======== Data section ========

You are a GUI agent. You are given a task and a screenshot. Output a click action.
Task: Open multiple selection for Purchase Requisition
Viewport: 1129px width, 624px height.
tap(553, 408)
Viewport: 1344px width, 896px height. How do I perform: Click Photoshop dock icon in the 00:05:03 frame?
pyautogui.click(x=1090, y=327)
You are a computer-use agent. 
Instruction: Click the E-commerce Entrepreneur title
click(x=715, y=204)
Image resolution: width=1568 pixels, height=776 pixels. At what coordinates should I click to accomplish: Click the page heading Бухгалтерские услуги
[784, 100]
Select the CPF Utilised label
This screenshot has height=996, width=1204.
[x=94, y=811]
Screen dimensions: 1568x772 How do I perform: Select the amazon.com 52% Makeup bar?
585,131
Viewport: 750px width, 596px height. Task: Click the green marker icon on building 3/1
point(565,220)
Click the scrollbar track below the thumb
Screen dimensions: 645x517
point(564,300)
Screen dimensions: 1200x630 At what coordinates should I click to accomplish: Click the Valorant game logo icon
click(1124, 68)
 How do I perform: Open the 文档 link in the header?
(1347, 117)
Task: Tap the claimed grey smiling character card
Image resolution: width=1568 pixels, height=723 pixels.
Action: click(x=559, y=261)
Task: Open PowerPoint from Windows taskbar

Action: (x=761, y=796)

========

§ What you should do:
Reproduce the data above in full, replacing every occurrence of "How do I perform" with "How can I carry out" and leaving everything else unchanged.

§ The result:
You are a GUI agent. You are given a task and a screenshot. Output a click action.
Task: Open multiple selection for Purchase Requisition
Viewport: 1129px width, 624px height.
tap(553, 408)
Viewport: 1344px width, 896px height. How can I carry out: Click Photoshop dock icon in the 00:05:03 frame?
pyautogui.click(x=1090, y=327)
You are a computer-use agent. 
Instruction: Click the E-commerce Entrepreneur title
click(x=715, y=204)
Image resolution: width=1568 pixels, height=776 pixels. At what coordinates should I click to accomplish: Click the page heading Бухгалтерские услуги
[784, 100]
Select the CPF Utilised label
This screenshot has height=996, width=1204.
[x=94, y=811]
Screen dimensions: 1568x772 How can I carry out: Select the amazon.com 52% Makeup bar?
585,131
Viewport: 750px width, 596px height. Task: Click the green marker icon on building 3/1
point(565,220)
Click the scrollbar track below the thumb
Screen dimensions: 645x517
point(564,300)
Screen dimensions: 1200x630 At what coordinates should I click to accomplish: Click the Valorant game logo icon
click(1124, 68)
 How can I carry out: Open the 文档 link in the header?
(1347, 117)
Task: Tap the claimed grey smiling character card
Image resolution: width=1568 pixels, height=723 pixels.
Action: click(x=559, y=261)
Task: Open PowerPoint from Windows taskbar

Action: (x=761, y=796)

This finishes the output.